2) Midwives have to believe this is necessary. Birth is natural and a physiological process so is hunger, sex drive, to pee and pooh yet we attach skills to all of those natural processes. We need to have skills attached to giving birth in order to prevent suffering and reduce potential trauma and injury.
- I’ve learned that how-to birth well requires quite a number of learned skills.
- There is a set of universal skills available because we are all humans. The Pink Kit Method has broken these skills down into different areas of resources. All are necessary to be self-taught.
- For example, there are ways we breathe when we are relaxed and there are ways we can learn to create relaxation with our breath.
- There are ways our breathing patterns indicate we are tense.
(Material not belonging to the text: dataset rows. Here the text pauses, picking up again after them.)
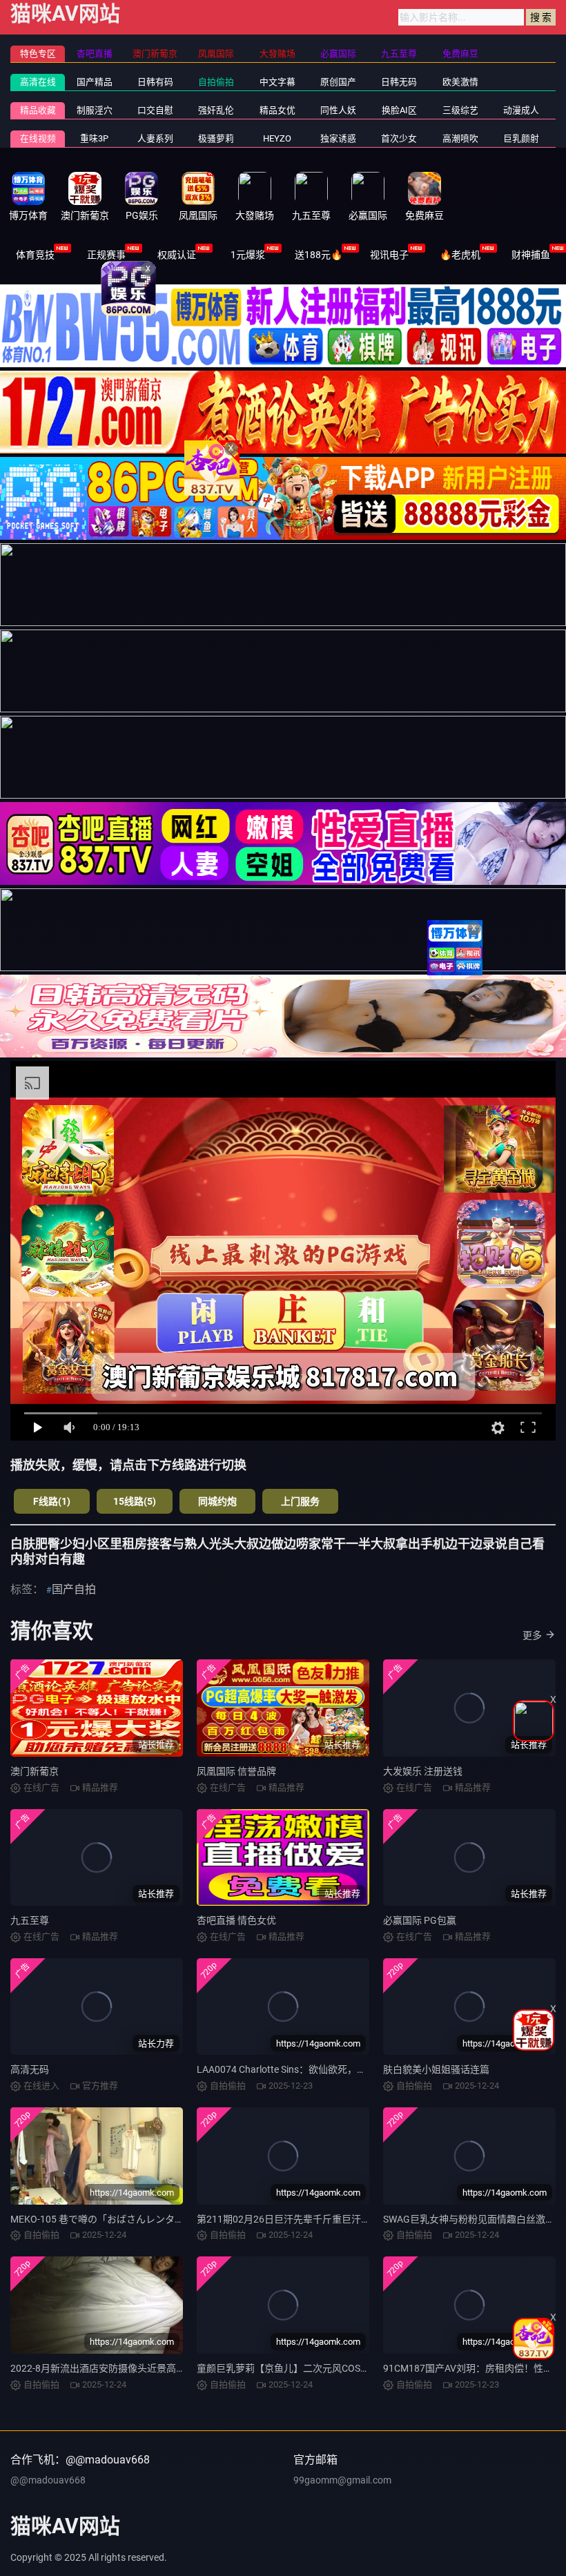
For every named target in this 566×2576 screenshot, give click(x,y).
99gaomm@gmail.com (342, 2480)
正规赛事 (106, 254)
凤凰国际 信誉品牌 (236, 1771)
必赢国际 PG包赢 (419, 1920)
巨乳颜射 (521, 138)
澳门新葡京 (34, 1771)
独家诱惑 (338, 138)
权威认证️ (176, 254)
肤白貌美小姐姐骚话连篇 (436, 2069)
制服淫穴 (95, 110)
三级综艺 (460, 110)
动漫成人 (521, 110)
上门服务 (300, 1501)
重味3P (94, 138)
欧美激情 (460, 82)
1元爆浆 (248, 254)
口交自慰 (155, 110)
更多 (532, 1635)
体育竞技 (35, 254)
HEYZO (277, 138)
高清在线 (38, 82)
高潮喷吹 (460, 138)
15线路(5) (134, 1501)
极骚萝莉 (216, 138)
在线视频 (38, 138)
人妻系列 (155, 138)
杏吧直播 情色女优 (236, 1920)
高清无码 (29, 2069)
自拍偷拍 (216, 82)
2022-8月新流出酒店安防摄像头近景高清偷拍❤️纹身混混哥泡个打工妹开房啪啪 (181, 2368)
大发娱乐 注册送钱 (422, 1771)
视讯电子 (389, 254)
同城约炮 (217, 1501)
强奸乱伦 (216, 110)
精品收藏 (38, 110)
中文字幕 (277, 82)
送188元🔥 (318, 254)
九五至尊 (29, 1920)
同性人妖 (338, 110)
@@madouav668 (48, 2480)
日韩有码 (155, 82)
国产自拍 (74, 1589)
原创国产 (338, 82)
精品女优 (277, 110)
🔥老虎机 (460, 254)
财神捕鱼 (530, 254)
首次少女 (399, 138)
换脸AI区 (399, 110)
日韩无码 (399, 82)
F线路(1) (51, 1501)
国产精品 (95, 82)
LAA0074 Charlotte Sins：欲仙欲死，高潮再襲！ (301, 2069)
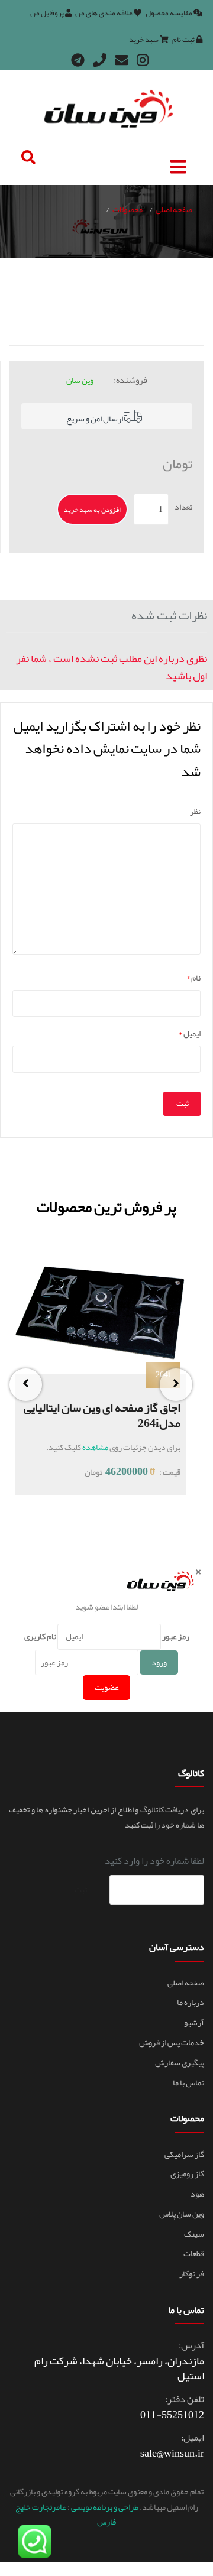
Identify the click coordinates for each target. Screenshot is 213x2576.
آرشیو (194, 2022)
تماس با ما (188, 2082)
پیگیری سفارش (179, 2062)
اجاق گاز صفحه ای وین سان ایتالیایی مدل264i (102, 1415)
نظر (195, 811)
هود (197, 2193)
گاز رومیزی (187, 2173)
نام (193, 978)
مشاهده (95, 1447)
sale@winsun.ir (172, 2453)
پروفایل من (47, 13)
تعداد (183, 506)
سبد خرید (144, 39)
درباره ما (190, 2002)
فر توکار (191, 2273)
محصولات (127, 209)
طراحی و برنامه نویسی (104, 2507)
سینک (194, 2233)
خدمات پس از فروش (171, 2042)
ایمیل (190, 1033)
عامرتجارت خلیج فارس (66, 2514)
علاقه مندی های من (104, 13)
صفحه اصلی (174, 209)
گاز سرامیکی (184, 2154)
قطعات (193, 2253)
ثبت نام (184, 39)
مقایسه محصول (169, 13)
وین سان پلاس (181, 2213)
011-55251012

iii. We can learn how to create relaxation and avoid tension in labour with our breath.
The areas of skills are and are equally shared by both the mother and father (or other birth partner):
- Breathing
- Language or communication
- Touch
- Body preparation for birth
- Body mobility in labour.
- Preparing the birth canal
- Internal relaxation
- How to create more space inside the pelvis if necessary.
- How to work through contractions and with assessments, monitoring and procedures.
The PK also deals with some common issues: high babies, slow labours, dealing with pain, really working as a team
I will send my and Suzie Hume’s interviews to each of you. They will tell you about our individual journey over the past 6 years and we hope you will come on board. If not what is our choice?
This is how Wintergreen told me to grow a skilled clientele:
1) Give the PKP to all your clients. You might find as I did: 30% had a strong interest, 55% were ambivalent and 15% resistant.
- Work on the 55%. Their ambivalence reflected mine.
- b. The 10-15% is still a challenge but after the birth they often realize they made a mistake. This is the group I’m less patient with and Wintergreen has told me she will work with me to get some of those on board but we’ll never get 100%.
- I agree with Wintergreen that if we can grow a skilled birthing population that within 10 years we will see what types of birthreally need high-tech medical care. Without a skilled birthing population it just looks like women can’t birth any more.
2) Keep statistics on an individual basis rather than collective. You will see the trend of change in those who use The Pink Kit, but don’t expect all of them to have ‘perfect’ births.
- a. Who used The PK and what happened.
- b. Who didn’t use The PK and what happened.
You will discover that families who taught themselves The PK are more likely to feel more positive about their births. Take into account those women who say they did but didn’t.
3) Encourage Pink Kit fathers to continue working with their partner when you arrive or they arrive in hospital.
4) Don’t expect miracles.
5) Get over your shyness about the Internal Work. It’s a major necessity.
You must persevere. Change will not come overnight. Common Knowledge Trust and I are willing to help you get over the niggles during the first few years of change in your personal practice. In time your ability to see and hear birth from a PK perspective will grow but it’s important you take the same steps I took and not try to jump ahead. It won’t work.
These are also things that won’t work:
1) Midwives trying to ‘teach’ The PK to clients.
2) Midwives ‘doing’ the PK on their clients.
3) Giving families choices about doing The PK or not.